Показания к проточному промыванию:
гнойные раны;
гнойные полости.
ПРОТОЧНО-АСПИРАЦИОННОЕ ДРЕНИРОВАНИЕ (ПРОМЫВАНИЕ)
Сущность проточно-аспирационного промывания заключается в том, что к наружному концу дренажной трубки присоединяется система с антисептиком, а через нижний конец дренажа промывная жидкость аспирируется.
Метод существенно снижает возможность задержки промывной жидкости в дренируемой ране или полости. Имеет те же показания, что и проточное промывание.
ОСНОВНЫЕ ТРЕБОВАНИЯ К ПОСТАНОВКЕ ТРУБЧАТЫХ ДРЕНАЖЕЙ И УХОДУ ЗА НИМИ
расположение дренажей должно быть таким, чтобы обеспечить оптимальное дренирование без необходимости придания больному вынужденного положения в постели;
дренаж должен располагаться в наиболее низкой части раны или полости для удаления жидкого содержимого и в наиболее верхней части для удаления воздуха;
дренажи не следует выводить через операционную рану, поскольку это увеличивает риск ее инфицирования и сроки заживления;
дренажи не проводят через суставные сумки и сухольные влагалища, т.к. это приводит к реактивному фиброзу с последующим ограничением их функций;
при постановке дренажей следует избегать их давления на крупные кровеносные сосуды, полые и паренхиматозные органы, линию швов сформированных анастомозов, нервные стволы, сухожилия, иначе это может привести к их некрозу;
нельзя использовать твердые и жесткие дренажи поскольку они сдавливают окружающие ткани и могут вызвать их некроз;
дренаж не должен сдавливаться и перегибаться, как в глубине раны, так и вне ее, за последним обстоятельством следует следить в процессе ухода за больным;
дренаж должен быть надежно фиксирован к наружным кожным покровам, чтобы не наступило его выпадение;
2 раза в день наружная часть дренажной системы должна заменяться на стерильную;
отделяемое по дренажу необходимо собирать в градуированный сосуд, на дно которого всегда наливается одно и тоже количество антисептика;
подсчитывается суточное количество отделяемого и его характер.
ЗАМЕНА ДРЕНАЖА
Замена дренажа производится при прекращении его функционирования из-за того, что он забивается сгустками фибрина и раневого детрита, и случайном выпадении. Дренажи, расположенные в общем желчном протоке не заменяются. Плевральный дренаж при необходимости устанавливается в новом месте, а прежний, не функционирующий, удаляется. При замене новый дренаж фиксируется к старому дренажу и при тракции за последний устанавливается на его место.

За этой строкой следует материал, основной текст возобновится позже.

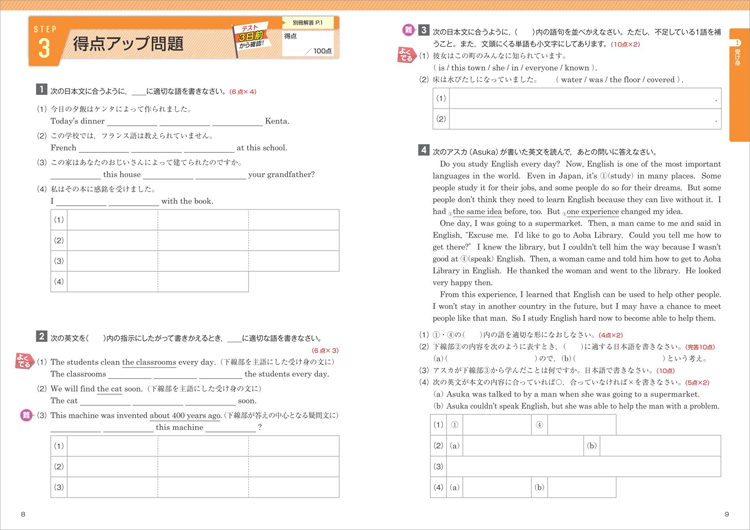Click the 難 purple badge beside question 3
The width and height of the screenshot is (750, 530).
(x=25, y=415)
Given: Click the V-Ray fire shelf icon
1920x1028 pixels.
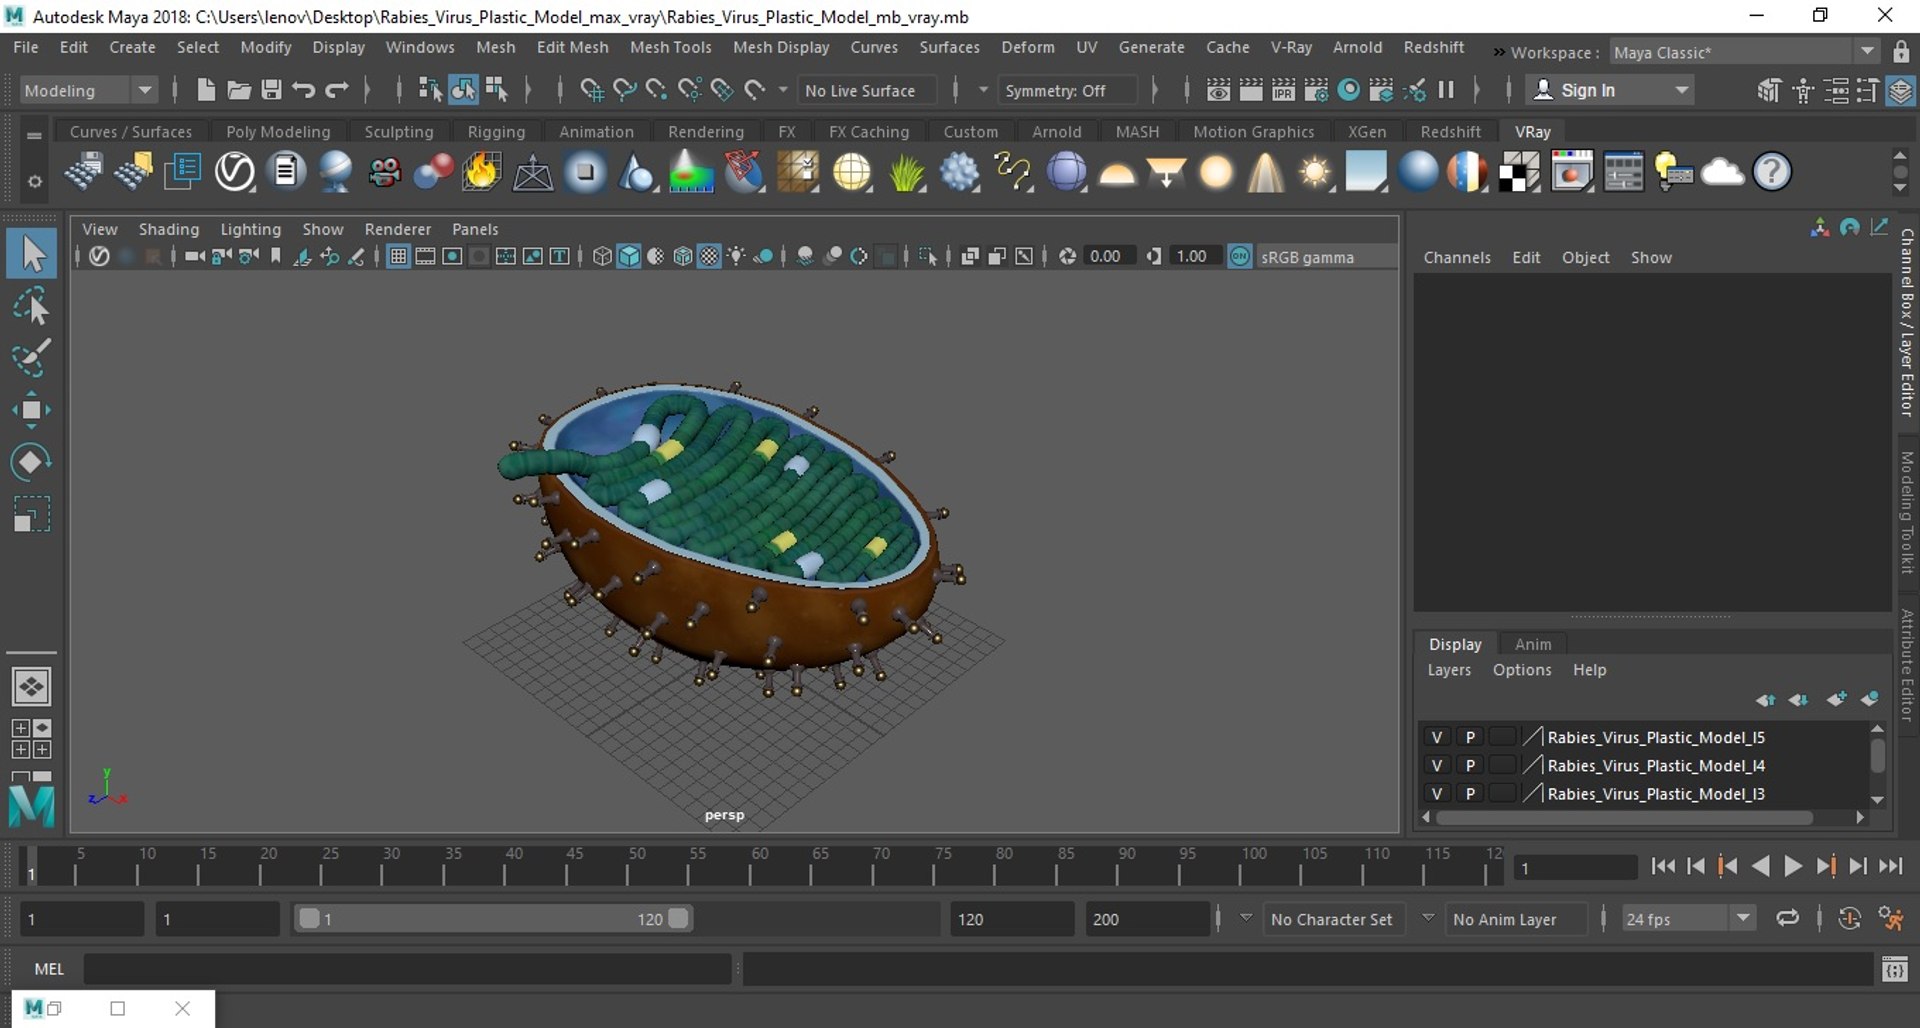Looking at the screenshot, I should pyautogui.click(x=481, y=172).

Способы замены дренажа при его случайном выпадении:
изучить направление раневого канала, оставшегося после выпадения трубки путем введения в него закрытого зажима или желобоватого зонда, или женского металлического катетера;
зажимом или рукой в стерильной перчатке вести по каналу новый дренаж;
для придания упругости дренажу в его просвет можно вставить проводник (более тонкий дренаж), который затем удаляют;
при замене дренажа через несколько часов после его выпадения зачастую возникает необходимость расширения канала, по которому проходил дренаж, с помощью расширителей шейки матки Гегара разного диаметра.
Сроки удаления дренажей
Сроки дренирования зависят от цели постановки дренажа. При дренировании гнойных и других патологических полостей дренаж извлекают после прекращения отделяемого. После холецисэктомии подтекание желчи и крови из ложа удаленного желчного пузыря обычно происходит в течение первых 2 суток. После этого подпеченочный дренаж удаляют.

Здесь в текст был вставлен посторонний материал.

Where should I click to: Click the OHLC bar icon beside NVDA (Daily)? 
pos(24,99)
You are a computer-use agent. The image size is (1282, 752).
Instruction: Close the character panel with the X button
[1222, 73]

При постановки страховочного дренажа к культе двенадцатиперстной кишки у больного с резекцией желудка дренаж удаляют после того, как критические дни развития несостоятельности швов прошли (3-7 сутки).

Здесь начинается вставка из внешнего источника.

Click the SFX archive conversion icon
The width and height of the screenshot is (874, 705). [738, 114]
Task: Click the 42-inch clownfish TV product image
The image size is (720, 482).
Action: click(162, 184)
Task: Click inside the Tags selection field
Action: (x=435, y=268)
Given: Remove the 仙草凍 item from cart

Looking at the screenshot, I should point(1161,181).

При декомпрессии просвета органов желудочно-кишечного тракта, предпринятой для снижения внутрипросветного давления на швы, извлечение зондов производят при отсутствии угрозы несостоятельности анастомоза (в течение первой недели после операции).
Своевременное извлечение дренажей является профилактикой инфицирования дренируемых ран и полостей, образования пролежней.